## [Data for processing]
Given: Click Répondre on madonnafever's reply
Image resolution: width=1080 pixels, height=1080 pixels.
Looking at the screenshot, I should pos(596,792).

...

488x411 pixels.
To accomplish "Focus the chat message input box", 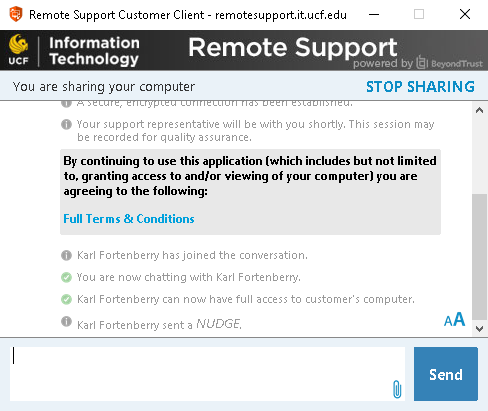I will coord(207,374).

...

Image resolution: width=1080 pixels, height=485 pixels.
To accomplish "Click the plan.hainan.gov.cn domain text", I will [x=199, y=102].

## [Set task]
Rewrite part of the data, changing "reply" to "comment" and leaving everything else as it is. Start at the line that has "Given: Click Répondre on madonnafever's reply" and end after the line that has "Looking at the".

## [Correct result]
Given: Click Répondre on madonnafever's comment
Image resolution: width=1080 pixels, height=1080 pixels.
Looking at the screenshot, I should pos(596,792).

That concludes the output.